**Problem to work on:**
Continue the passage below about the Protestant missionary conference in China from the point where it stops.

The missionaries celebrated their success in converting about 180,000 Chinese to Christianity during the previous 100 years. However, J. W. Lowrie interjected a negative note into the conference by saying that "the far larger part of this century's sowing [i.e. spreading Christianity]... has been on fallow ground," an acknowledgement that the missionaries had often been disappointed at the pace of their progress and their results.

A major objective of many at the Conference was to unite Protestant efforts into a single coordinated body rather than the diverse and often competitive efforts of many different missionary organizations. William Scott Ament chaired the Committee of Federation and Comity which established a framework for united action. The Conference also called for an expansion of resources devoted to education and medical work – to the discomfort of evangelical missionaries who said that "education is not...a substitute for preaching."

The most divisive and controversial issues at the Conference were the privileges and exemptions from Chinese law given Chinese Christians under the unequal treaties. Some missionaries wanted to forgo these protections of Chinese Christians as "a hated yoke upon the [Chinese] government" and an encouragement for unscrupulous Chinese to become Christians for personal advantage. The majority disagreed and the resolution adopted by the Conference stated that "the time has not come when all the protection to Christian converts provided in the treaties can safely be withdrawn."

**Given data:**
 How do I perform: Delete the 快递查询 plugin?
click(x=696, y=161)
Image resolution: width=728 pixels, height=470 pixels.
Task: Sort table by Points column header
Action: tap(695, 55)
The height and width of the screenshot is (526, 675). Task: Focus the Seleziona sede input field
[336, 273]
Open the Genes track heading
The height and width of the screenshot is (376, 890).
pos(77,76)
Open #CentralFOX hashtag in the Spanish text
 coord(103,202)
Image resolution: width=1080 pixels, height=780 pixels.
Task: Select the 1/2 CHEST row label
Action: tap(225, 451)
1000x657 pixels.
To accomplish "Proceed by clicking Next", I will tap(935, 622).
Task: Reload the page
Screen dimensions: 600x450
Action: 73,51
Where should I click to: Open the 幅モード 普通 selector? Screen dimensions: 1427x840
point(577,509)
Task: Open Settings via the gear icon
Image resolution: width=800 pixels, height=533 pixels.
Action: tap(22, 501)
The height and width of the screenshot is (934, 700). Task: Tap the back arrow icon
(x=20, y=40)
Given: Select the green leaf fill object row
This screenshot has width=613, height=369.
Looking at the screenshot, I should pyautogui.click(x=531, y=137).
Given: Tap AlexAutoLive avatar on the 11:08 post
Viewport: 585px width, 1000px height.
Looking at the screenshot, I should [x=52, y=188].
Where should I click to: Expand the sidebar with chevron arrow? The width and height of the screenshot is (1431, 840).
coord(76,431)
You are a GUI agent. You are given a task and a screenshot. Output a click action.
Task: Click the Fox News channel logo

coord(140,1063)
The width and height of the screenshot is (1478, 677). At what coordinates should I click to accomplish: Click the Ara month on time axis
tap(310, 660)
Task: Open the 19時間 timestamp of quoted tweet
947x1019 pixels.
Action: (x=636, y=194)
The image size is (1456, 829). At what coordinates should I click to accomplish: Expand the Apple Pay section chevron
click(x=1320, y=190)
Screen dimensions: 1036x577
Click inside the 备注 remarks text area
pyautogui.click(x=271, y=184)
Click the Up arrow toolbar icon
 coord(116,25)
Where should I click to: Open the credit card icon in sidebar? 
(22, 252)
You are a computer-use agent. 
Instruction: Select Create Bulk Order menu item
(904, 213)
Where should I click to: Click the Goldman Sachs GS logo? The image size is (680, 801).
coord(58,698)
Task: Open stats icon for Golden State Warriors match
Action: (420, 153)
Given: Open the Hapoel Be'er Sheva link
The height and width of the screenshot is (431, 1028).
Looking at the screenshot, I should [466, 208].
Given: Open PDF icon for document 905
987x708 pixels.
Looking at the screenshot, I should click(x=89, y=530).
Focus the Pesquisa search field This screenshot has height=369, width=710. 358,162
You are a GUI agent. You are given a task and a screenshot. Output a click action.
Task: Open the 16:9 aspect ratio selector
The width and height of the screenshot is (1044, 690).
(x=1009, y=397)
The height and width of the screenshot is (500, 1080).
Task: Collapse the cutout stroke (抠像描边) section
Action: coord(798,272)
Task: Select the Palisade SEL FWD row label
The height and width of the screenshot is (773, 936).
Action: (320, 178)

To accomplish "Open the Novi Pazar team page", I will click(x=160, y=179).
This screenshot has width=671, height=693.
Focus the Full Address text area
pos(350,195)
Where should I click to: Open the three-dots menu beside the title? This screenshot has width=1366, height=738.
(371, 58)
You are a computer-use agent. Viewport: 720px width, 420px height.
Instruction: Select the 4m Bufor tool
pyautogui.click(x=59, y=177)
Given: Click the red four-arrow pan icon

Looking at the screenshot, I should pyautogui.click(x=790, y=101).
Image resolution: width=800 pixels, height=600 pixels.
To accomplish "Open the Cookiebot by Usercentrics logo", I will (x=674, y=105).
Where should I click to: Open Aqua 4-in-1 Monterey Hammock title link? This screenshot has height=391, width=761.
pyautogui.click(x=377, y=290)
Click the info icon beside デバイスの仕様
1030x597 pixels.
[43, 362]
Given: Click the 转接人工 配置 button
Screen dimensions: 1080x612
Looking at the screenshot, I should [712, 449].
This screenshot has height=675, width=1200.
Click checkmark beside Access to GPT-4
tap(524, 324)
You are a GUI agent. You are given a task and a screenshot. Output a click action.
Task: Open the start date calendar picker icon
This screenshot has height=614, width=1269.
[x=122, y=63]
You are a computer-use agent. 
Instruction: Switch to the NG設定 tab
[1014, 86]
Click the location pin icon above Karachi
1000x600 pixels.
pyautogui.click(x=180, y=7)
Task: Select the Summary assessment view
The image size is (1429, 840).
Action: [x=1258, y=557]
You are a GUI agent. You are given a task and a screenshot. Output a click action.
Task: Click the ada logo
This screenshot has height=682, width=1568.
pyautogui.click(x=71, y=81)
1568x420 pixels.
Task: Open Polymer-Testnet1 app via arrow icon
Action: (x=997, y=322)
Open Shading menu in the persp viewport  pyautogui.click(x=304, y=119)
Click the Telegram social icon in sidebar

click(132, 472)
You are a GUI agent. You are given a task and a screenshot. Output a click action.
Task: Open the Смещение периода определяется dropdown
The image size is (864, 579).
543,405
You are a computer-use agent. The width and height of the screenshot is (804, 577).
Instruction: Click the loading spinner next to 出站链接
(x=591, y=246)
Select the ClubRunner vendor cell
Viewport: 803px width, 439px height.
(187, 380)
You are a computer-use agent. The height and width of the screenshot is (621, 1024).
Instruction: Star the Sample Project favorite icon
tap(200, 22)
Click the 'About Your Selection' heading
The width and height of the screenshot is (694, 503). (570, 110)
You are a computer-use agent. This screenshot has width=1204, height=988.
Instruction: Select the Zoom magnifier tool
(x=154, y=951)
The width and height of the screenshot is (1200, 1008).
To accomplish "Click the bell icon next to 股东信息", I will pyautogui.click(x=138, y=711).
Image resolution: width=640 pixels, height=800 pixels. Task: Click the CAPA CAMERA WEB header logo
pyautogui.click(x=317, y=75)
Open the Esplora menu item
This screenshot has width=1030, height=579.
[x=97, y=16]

**Output below:**
==Consequences==

The missionaries at the 1907 Conference "did not see any need to make fundamental adjustments or to reorient the missionary movement in China." Events soon proved they were short-sighted. The optimism of the missionaries that Christianity would continue to progress in China was soon dashed as was the spirit in favor of "federation and comity." The Qing dynasty fell in 1911 and it was followed by an era of chaos and warlords and the increasingly hostile identification of Christianity with Western colonialism and imperialism. Within 10 years the spirit of Protestant unity and cooperation coming out of the Conference was undermined by disagreement between fundamentalists and liberals.